I used my handpiece for a non-jewelery job needing to drill some holes in some wood.The chuck was opened to the fullest to fit the bit and worked just fine but now the chuck is stuck in the full open position and I can’t get it to go smaller. Anyone have a solution to how to “unstuck” a chuck. Thanks!


#2

You did not say which handpiece you have. It sounds similar to a Foredom #30, with Jacobs chuck adjustable jaws?

It is possible to jam the Chuck jaws if they are opened too far, but you should be able to free them again with firm but gentle pressure ( make sure the pressure on the key is clockwise!)

I have added a wooden graver handle to one of my chuck keys for the #30, and I also have a second key where the Chuck key is sunk into an even wider handle, which gives a better grip,and more leverage, but that chuck key is already packed for next weeks relocating of my shop.


#3

And don’t forget a drop or two of WD-40 just in the chuck . Don’t spray it in the chuck, spray in cap and use a straw to drop it along the jaws. Have a cup of coffee and then go back to work. No reason to contaminate the shop and get the hand piece all slippery.

Don
---- Ruta Murphy orchid@ganoksin.com wrote:


#4

ive run into the same issue, ( for the same reason lol) but what don and
jams said works great. i always keep wd40 in my repair box.

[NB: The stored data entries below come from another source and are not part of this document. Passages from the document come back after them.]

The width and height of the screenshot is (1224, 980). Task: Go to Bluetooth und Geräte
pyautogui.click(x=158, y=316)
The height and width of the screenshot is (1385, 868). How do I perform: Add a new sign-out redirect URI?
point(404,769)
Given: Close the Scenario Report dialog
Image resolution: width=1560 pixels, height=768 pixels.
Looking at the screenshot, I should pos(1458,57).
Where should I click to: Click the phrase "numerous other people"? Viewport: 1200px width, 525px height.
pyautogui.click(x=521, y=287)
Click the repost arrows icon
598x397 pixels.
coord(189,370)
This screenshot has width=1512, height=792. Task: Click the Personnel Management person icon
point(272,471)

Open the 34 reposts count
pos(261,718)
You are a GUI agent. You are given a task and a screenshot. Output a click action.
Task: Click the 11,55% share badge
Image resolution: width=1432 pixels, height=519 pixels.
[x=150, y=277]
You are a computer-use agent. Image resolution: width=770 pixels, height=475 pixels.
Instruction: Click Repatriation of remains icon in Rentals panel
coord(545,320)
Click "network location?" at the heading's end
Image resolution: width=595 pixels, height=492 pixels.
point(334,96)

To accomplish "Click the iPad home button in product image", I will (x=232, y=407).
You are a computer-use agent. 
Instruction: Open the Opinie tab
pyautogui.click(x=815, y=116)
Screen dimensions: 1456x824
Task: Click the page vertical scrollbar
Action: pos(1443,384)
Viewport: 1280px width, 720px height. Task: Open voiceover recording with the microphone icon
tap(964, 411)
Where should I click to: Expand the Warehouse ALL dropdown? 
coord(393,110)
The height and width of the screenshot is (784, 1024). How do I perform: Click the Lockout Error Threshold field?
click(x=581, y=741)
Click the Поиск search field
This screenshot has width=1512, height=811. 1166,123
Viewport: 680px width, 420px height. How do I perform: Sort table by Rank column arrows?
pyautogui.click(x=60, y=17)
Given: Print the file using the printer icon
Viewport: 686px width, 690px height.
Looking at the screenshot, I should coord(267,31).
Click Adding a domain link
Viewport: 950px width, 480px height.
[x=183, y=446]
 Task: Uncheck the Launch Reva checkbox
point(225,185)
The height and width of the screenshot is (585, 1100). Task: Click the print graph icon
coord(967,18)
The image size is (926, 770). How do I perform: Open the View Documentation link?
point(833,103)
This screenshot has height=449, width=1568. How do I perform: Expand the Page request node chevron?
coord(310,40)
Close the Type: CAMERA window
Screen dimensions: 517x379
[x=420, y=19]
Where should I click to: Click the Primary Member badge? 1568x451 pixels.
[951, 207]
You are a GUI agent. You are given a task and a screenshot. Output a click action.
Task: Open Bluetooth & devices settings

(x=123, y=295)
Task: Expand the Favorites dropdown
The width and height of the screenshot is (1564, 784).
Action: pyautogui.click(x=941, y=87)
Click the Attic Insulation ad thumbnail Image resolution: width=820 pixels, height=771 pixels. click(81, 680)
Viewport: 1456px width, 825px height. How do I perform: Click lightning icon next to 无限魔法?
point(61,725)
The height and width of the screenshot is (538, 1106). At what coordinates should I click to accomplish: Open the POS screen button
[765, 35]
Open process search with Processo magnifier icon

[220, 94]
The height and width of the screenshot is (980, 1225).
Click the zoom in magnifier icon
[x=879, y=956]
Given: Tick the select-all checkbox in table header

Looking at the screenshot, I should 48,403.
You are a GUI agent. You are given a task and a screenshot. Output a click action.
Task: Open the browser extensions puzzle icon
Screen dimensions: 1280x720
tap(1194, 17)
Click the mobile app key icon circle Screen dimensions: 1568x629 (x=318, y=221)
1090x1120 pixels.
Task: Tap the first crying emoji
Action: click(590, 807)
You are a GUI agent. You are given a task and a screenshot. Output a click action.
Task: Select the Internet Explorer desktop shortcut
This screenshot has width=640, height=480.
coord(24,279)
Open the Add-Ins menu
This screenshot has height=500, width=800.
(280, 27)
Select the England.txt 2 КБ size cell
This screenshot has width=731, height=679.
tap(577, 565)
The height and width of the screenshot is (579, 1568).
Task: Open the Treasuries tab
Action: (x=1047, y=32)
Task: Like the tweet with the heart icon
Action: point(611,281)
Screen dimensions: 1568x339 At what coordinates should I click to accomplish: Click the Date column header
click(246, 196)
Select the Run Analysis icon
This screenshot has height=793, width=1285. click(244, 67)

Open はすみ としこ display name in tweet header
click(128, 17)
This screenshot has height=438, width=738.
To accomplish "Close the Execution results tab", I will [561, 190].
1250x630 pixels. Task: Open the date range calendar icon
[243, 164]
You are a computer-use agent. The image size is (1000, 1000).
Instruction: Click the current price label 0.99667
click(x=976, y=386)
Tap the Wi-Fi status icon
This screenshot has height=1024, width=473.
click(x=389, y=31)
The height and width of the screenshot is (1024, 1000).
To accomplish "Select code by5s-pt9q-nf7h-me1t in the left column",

https://www.avast.com/sig-email?utm_medium=email&utm_source=link&utm_campaign=sig-email&utm_content=webmail&utm_term=icon
Virus-free.
www.avast.com
https://www.avast.com/sig-email?utm_medium=email&utm_source=link&utm_campaign=sig-email&utm_content=webmail&utm_term=link
<#DAB4FAD8-2DD7-40BB-A1B8-4E2AA1F9FDF2>


#5

Thanks all - applied WD40 and tried and tried again but it’s either impossibly stuck or I just don’t have the strength in my hands (nor do I have a graver to put the chuck key in to get more grip. Guess I will take it to one of the local silversmtih shops to see if they can get it done for me.


#6

try hitting the end of the drill somewhat gently with your (plastic or leather) mallet, might drive the jaws open a bit.


#7

If you find you do not have the hand strength, you could try clamping the handpiece in a vise, then, holding the chuck key in a pair of vise grips, gently try to work the chuck jaws closed.
Remember that if this is a Jacobs style chuck, such as the #30 Foredom, to turn the chuck key clockwise to close.
You could also try gently tapping on the jaws with a nylon mallet, while turning the chuck key.

I have created similar jams in much larger Jacobs style chucks on electric drills, using them in the over opened position, as you describe, and one version or another of the above suggestions should solve your problem (assuming of course, that this did not happen long ago, and corrosive rust has added to the problem.